The best point in the game is when you finally have your "a-ha" moment and the layout of the city/mine just clicks in your mind (as much as they can). You not only know how to get where you're going, you know all of the hiding spots along the way. It's a good feeling but a temporary one, as it's around this point the game got "harder" by making the monster spawn around too often, sometimes right around corners. It was back to somewhat frustrating, especially during my last bit of fading patience in the mine looking for the crypt.

I was just ready to be done with the game for the last third or so of my play time, which was 7.5 hours total. As I write this I went back and for some reason Claudia, who died a bullshit death in my original C rank ending (she was trapped in the school with the monster vanishing and respawning at the ritual tower right at the only intersection out of the school. Every time I hid, he left, and I'd go back out, and he'd come back. Eventually he grabbed Claudia and murdered her in the mine), was now back. So I was able to achieve the S+ rank ending. So that was "nice".

I don't really recommend this game. It has a sense of style at times but its largely frustrating and a test of patience and will, and not in any good way. At least it was free.

Ghost Song is an okay Metroidvania with a Soulsborne death and bonfire mechanic. The platforming is fine, the combat is shallow but serviceable, and the story is almost nonexistant.

True to Metroid, the map opens up as you collect new weapons or abilities like double jump, wall jump, rockets, etc. Your goal is to collect engine parts for a ship you won't even escape the dangerous moon on. The crew of this ship will have multiple boring conversations with you revealing the smallest fractions of a personality per person. If you work annoyingly hard, or be smarter than me and just find the quadruple jump before attempting it, you can find a secret location that changes very little of the ending. When the credits roll, you'll sigh and move on to some other game.
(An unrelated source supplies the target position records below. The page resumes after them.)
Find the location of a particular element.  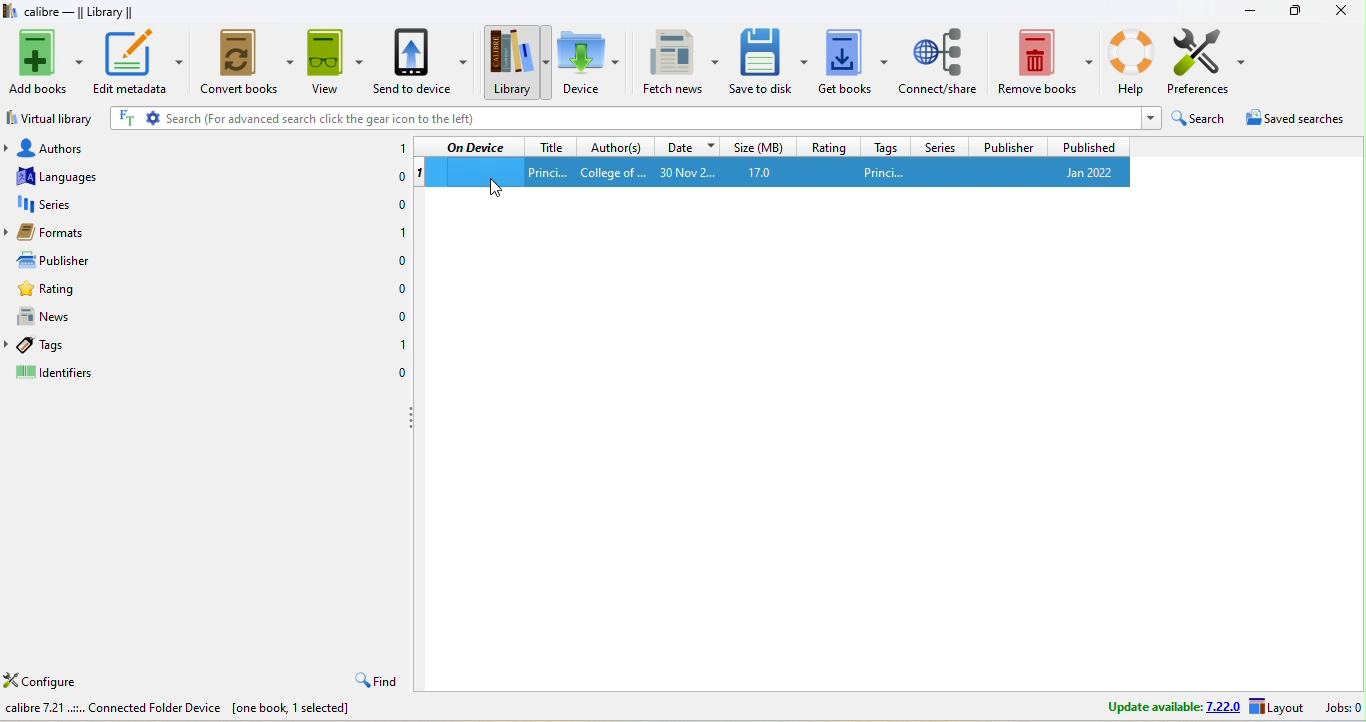

size is located at coordinates (758, 145).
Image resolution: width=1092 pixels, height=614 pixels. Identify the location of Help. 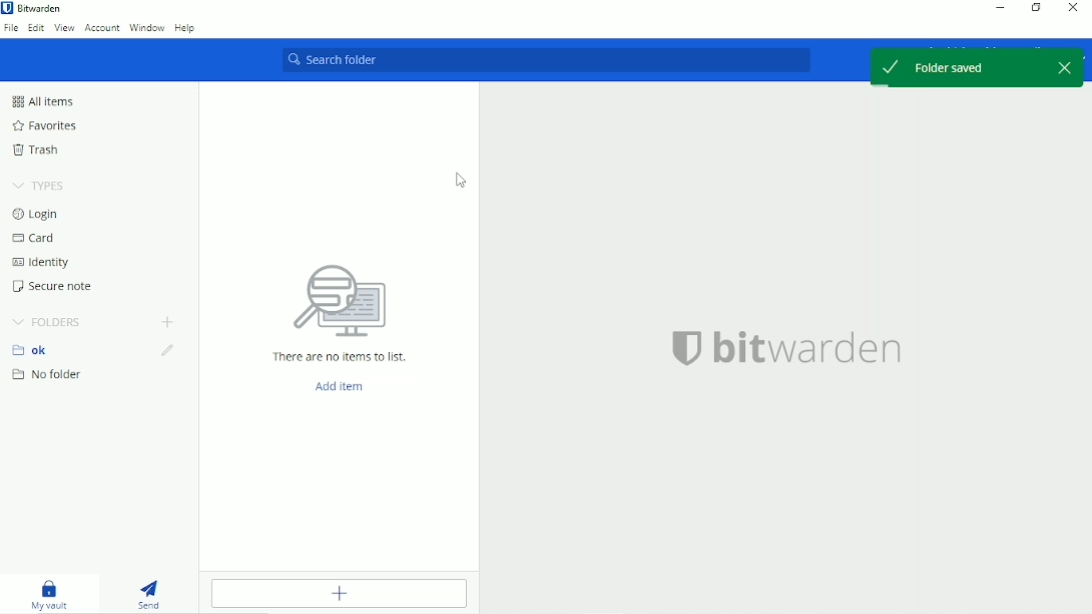
(187, 28).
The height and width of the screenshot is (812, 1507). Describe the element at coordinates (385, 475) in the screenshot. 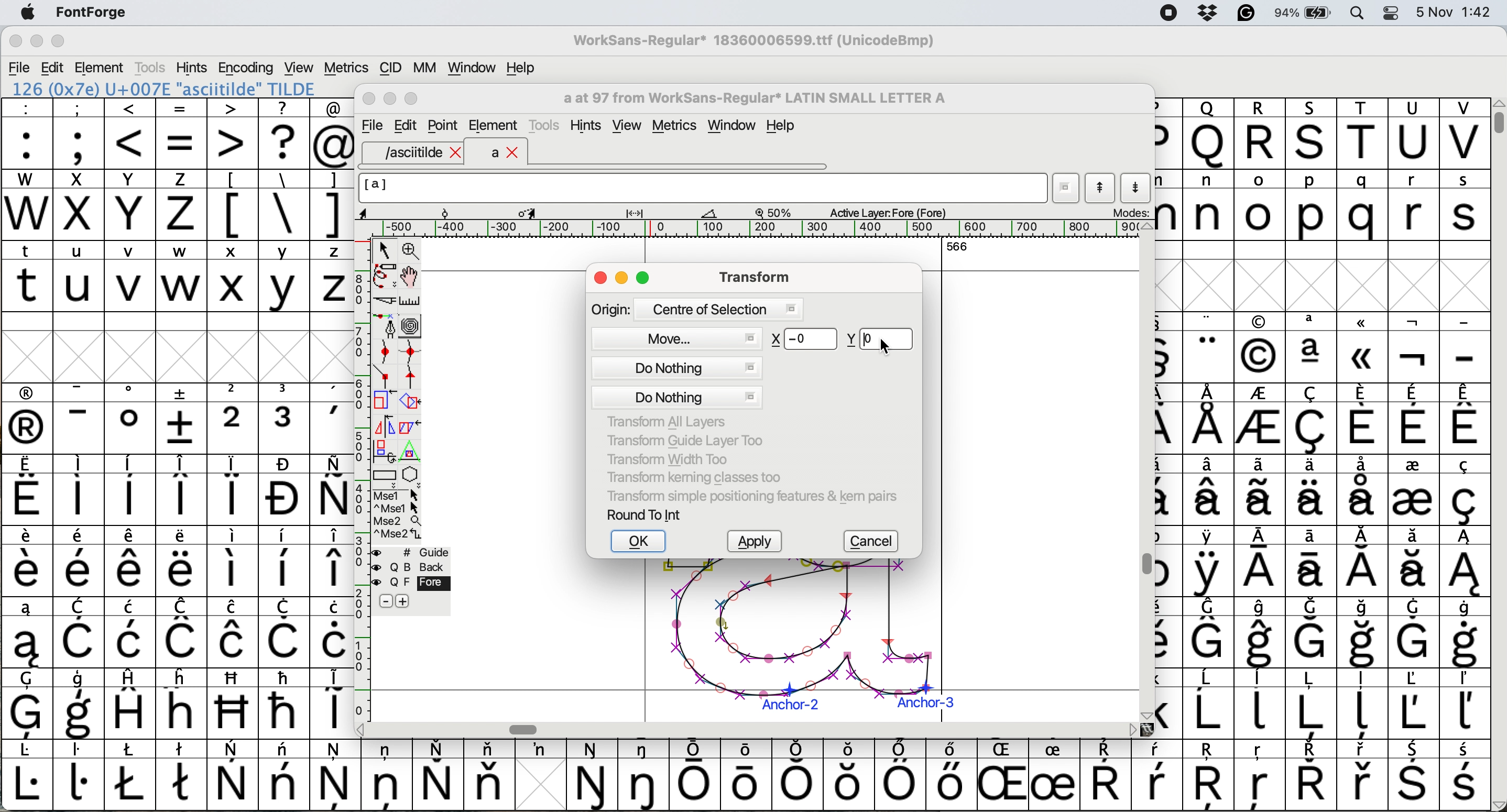

I see `Rectangle or box` at that location.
Ghost Song is just really forgettable. Its monotony and emptiness is intentional which makes me angry knowing they liked it feeling like a void. To make this void worse, there aren't enough fast travel locations, so if you think you forgot something (good luck with the map, where you cannot zoom in very far and no location is named unless you are currently in it) somewhere, you're in for a trek that feels needlessly arduous.

The combat is pretty easy, with very few exceptions, and the punishment for dying isn't so bad. A bit of semi-permanent damage is done, capping your health a few percents until you go to one of those rare fast travel locations and repair it for a very cheap price. Though it only happened once, I believe there is a punishment for dying before collecting your remains, and I believe that's you losing a Suit Level. I'm not certain about this, however, and I do not really care (and neither should you).

Not worth your money. Needed more time and energy.

I only played this for about an hour and find it just as lifeless and boring as the first, which I obviously also didn't care for. I was considering putting this on my backlog and coming back to it someday, but really I don't see the point. I'm only hearing bad things about its story, I think this one will stay unfinished forever.